PDF is an ancient document format, introduced in 1993, when computers were far less capable, had much smaller storage and memory, and neither security nor privacy were particular concerns. This article demonstrates features in current PDF documents which make them vulnerable to various problems, in particular the unintentional release of private data – something which happens all too often.
Because these weaknesses are features built into the PDF file format, they affect all software which can edit PDFs, even apps like Preview which can’t alter document contents but only give access to annotations.
A basic PDF file consists of four main sections:
- a brief header which declares the PDF version used,
- the body, which is a succession of objects, which form the content of the document,
- a cross-reference table, which lists the locations of all objects in the body,
- a trailer, containing among other things the object identity of the Root object in the body.
PDF documents which have been written once, and neither been edited nor had annotations attached later, should normally follow that simple structure, but once changes have been made – just adding a single note – the structure becomes more complex as further sections are added incrementally. Those can include additions to the body, adding further objects, further sections of cross-references, and updated trailers.
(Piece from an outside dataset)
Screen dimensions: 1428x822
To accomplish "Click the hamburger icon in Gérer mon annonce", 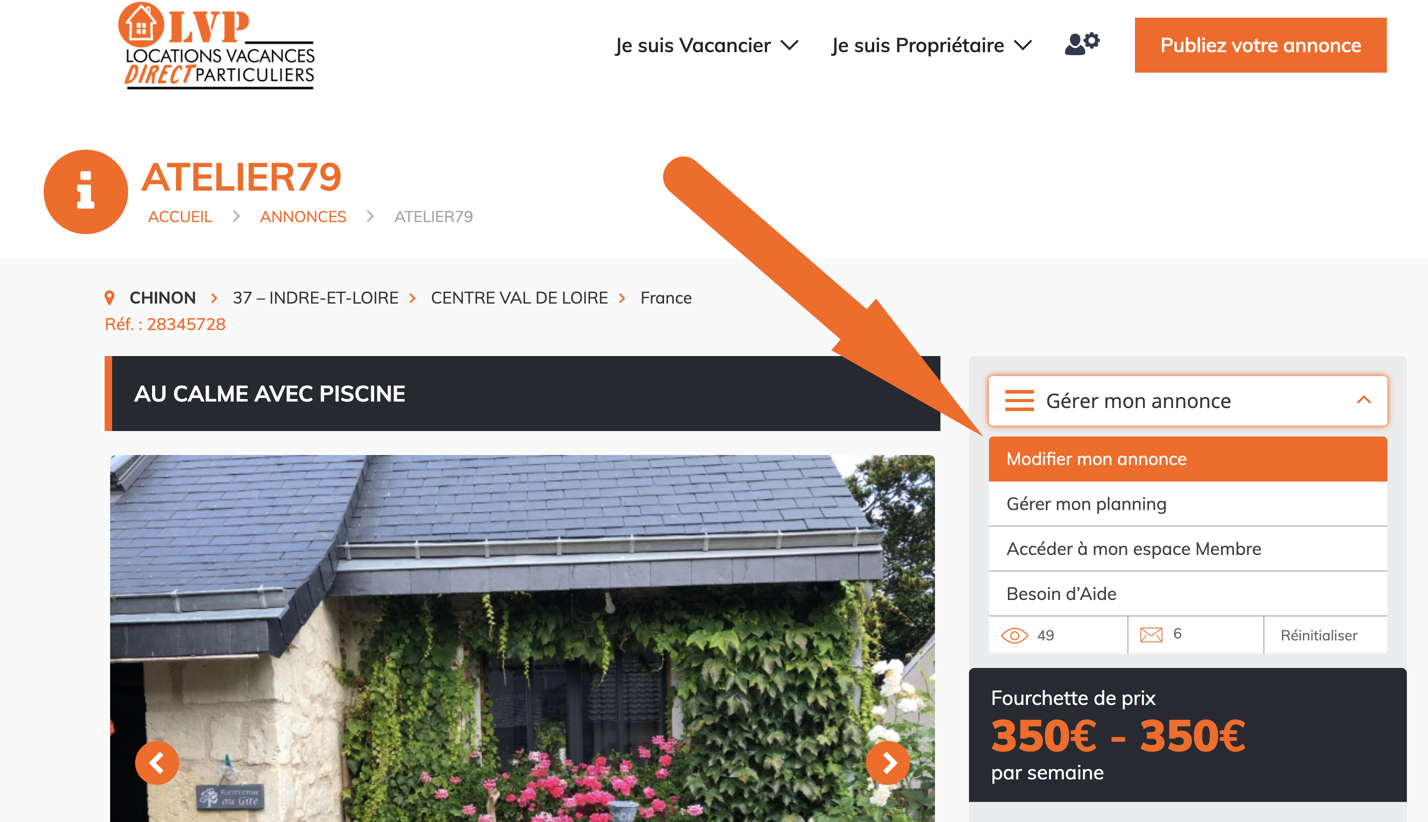I will 1019,401.
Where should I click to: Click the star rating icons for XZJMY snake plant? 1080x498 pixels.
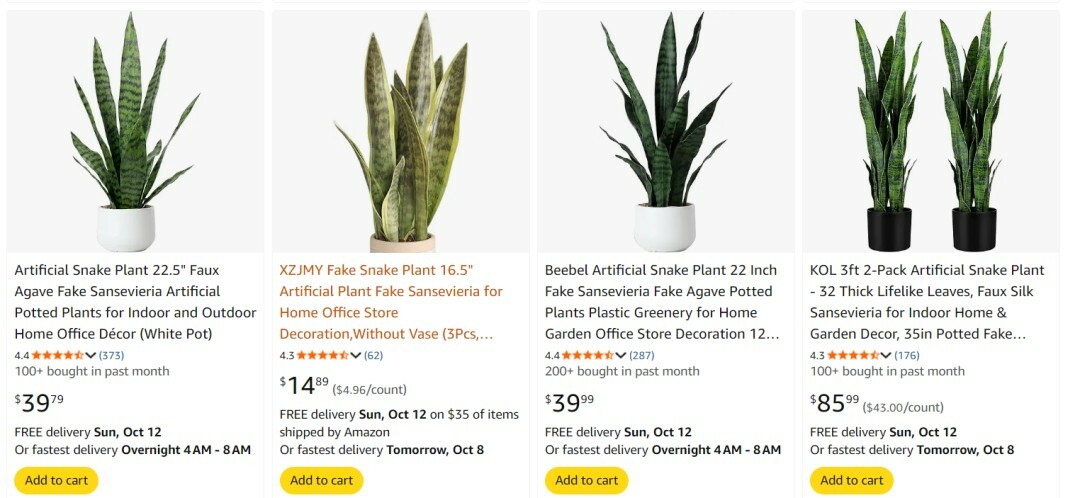(322, 355)
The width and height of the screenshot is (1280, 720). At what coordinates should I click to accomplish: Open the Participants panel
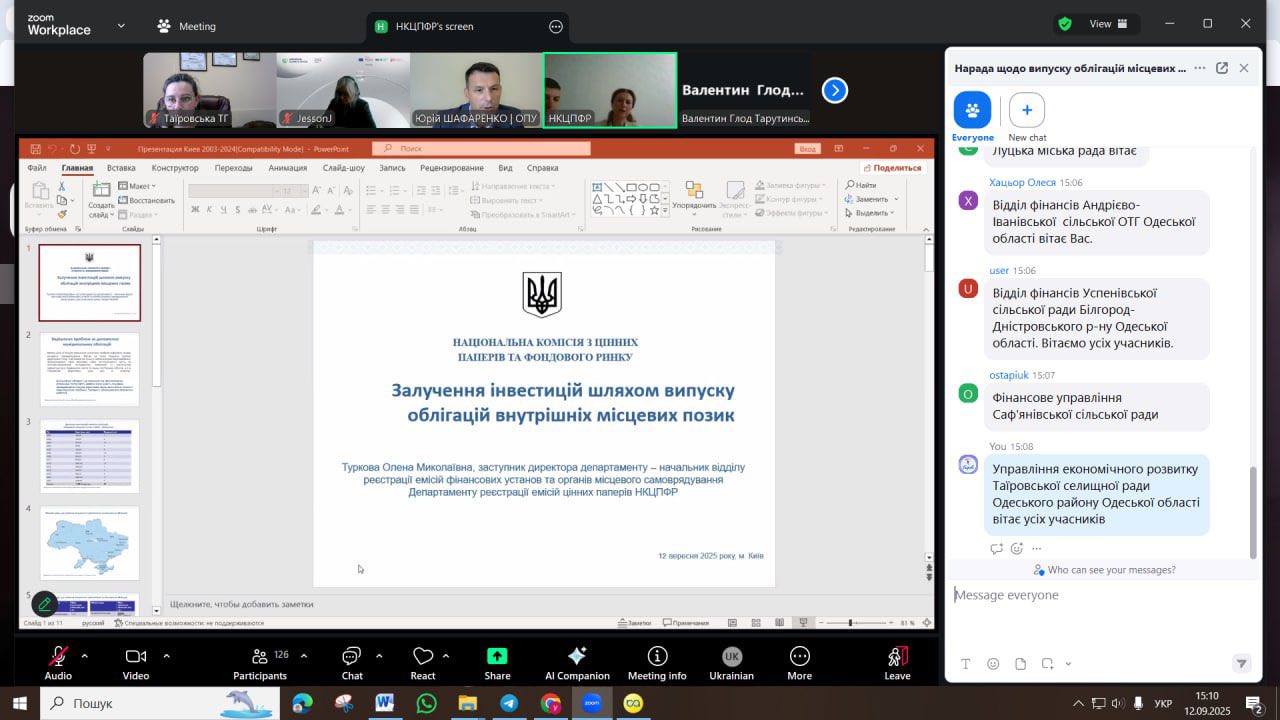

This diagram shows a very simple PDF document structure, with a lot of detail omitted for the sake of clarity. The trailer identifies the number of the Root object, here 13, which is the Catalog. That in turn identifies the Pages object as number 3, which gives object number 2 as the single Page, and that in turn references its Contents as object number 4.
Object number 4 is a stream of binary data which has been compressed, and rather than give its length direct, that is given in object number 5.
If we then open that document and delete all the text from that page, our PDF editor can do one of two things. It can rewrite the entire file with a modified version of object 4, or the file can be updated incrementally – which is the most common choice, if not universal among PDF editors.
When updated incrementally, a new trailer is written out, which still points to the Root Catalog in object 13, which refers to the list of Pages in object 3. However, the single page in object 2 is now changed to use Contents in a new object, number 25. This is another compressed binary stream, which is significantly smaller than the original.
Because this is an incremental update to the file, the original content in object 4 is left in the file, together with its linked size object number 5.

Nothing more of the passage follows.